The fast-growing use of XML increases the need for efficient, flexible query languages specifically designed for XML. There are several query languages for XML data collections. Examples include XML-QL, LOREL, XSL, XQL, and XQuery. Among these query languages, XQuery is a W3C recommendation, and is likely to become the most widely used, just like SQL in the field of database languages. An important component in many XML query languages, especially those promulgated by the W3C, is XPath. XPath is a language for addressing locations in an XML document, and was developed in part by the XML Query and XSL working groups. In addition to being used in XQuery, XPath is also a core component in XSL Transformations (XSLT) and XPointer.
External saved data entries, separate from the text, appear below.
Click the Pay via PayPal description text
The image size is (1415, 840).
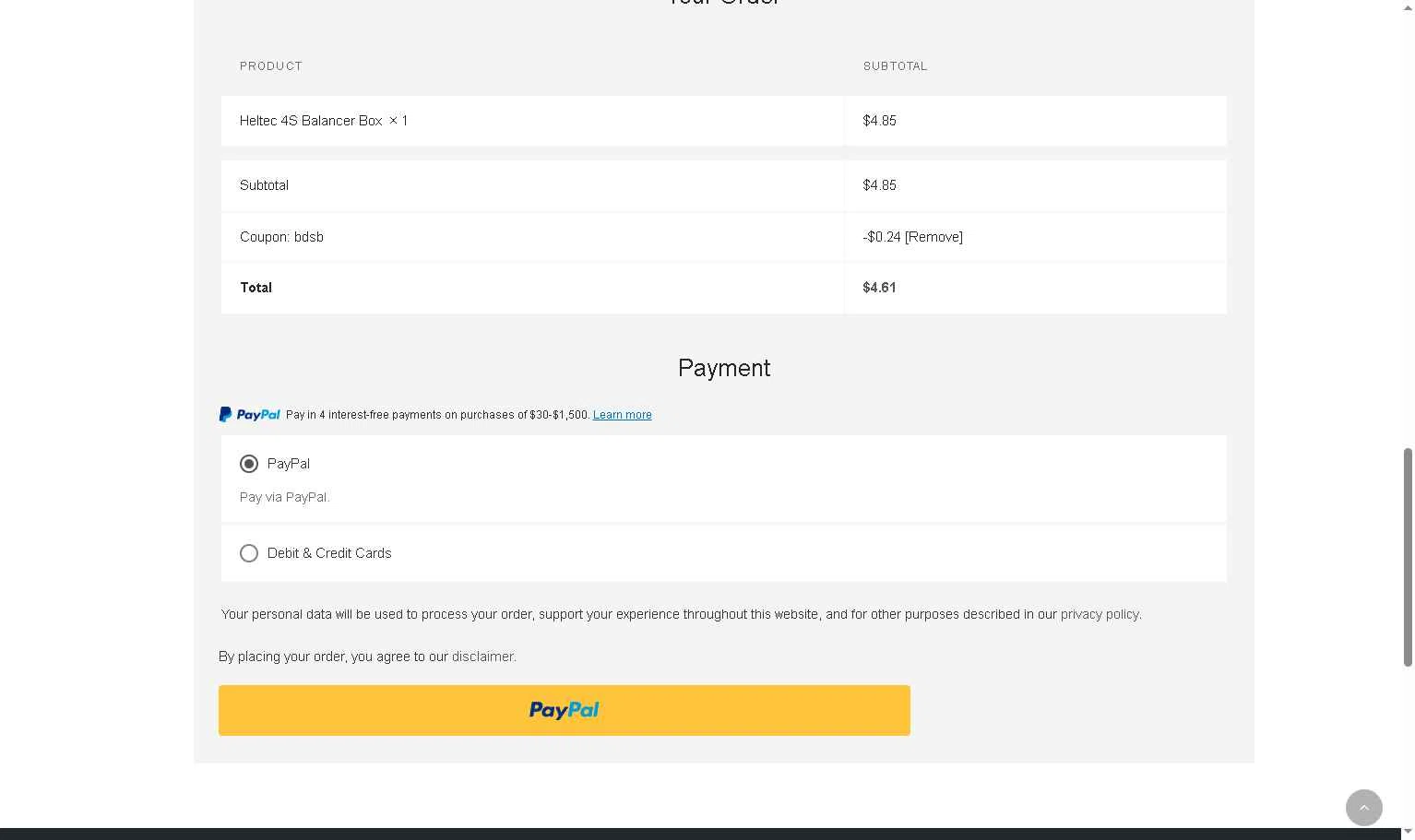(284, 497)
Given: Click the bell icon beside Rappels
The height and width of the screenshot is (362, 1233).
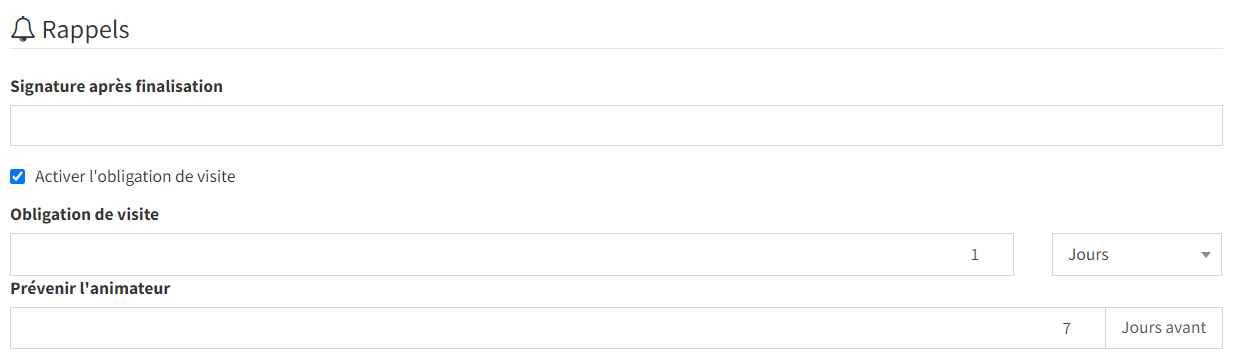Looking at the screenshot, I should pos(23,30).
To date, XQuery is still being developed as a working draft and most of the products that claim XQuery support are in the early stage of development, so we decided to build a benchmark for XPath as a number of XPath query engines already exist any have full support.

At this time, there's still no commonly agreed standard of XML application scenarios. So we reports on a generic benchmark. The benchmark focuses on measuring the cost of query processing. XPath queries are evaluated against a tree-like data model. Queries typically traverse part of the tree-like data model. The efficiency of the tree-traversal has a major impact on the cost of query processing. The tree can vary in depth, density, size, and the kind of information in each node. We designed an XML document generator which generates XML documents that conform to several factors which control the shape and size of the tree. By varying only one of the control factors (e.g., tree depth) and keeping the other factors constant the benchmark is able to isolate the impact of that factor on query performance. The benchmark also includes a suite of query templates that can be instantiated to produce a set of benchmark queries. Overall, the benchmark is designed to assess the impact of trees of different sizes and shapes on query performance. This will help query engine developers understand and evaluate implementation alternatives, and also help users to decide which query engine best fits their needs.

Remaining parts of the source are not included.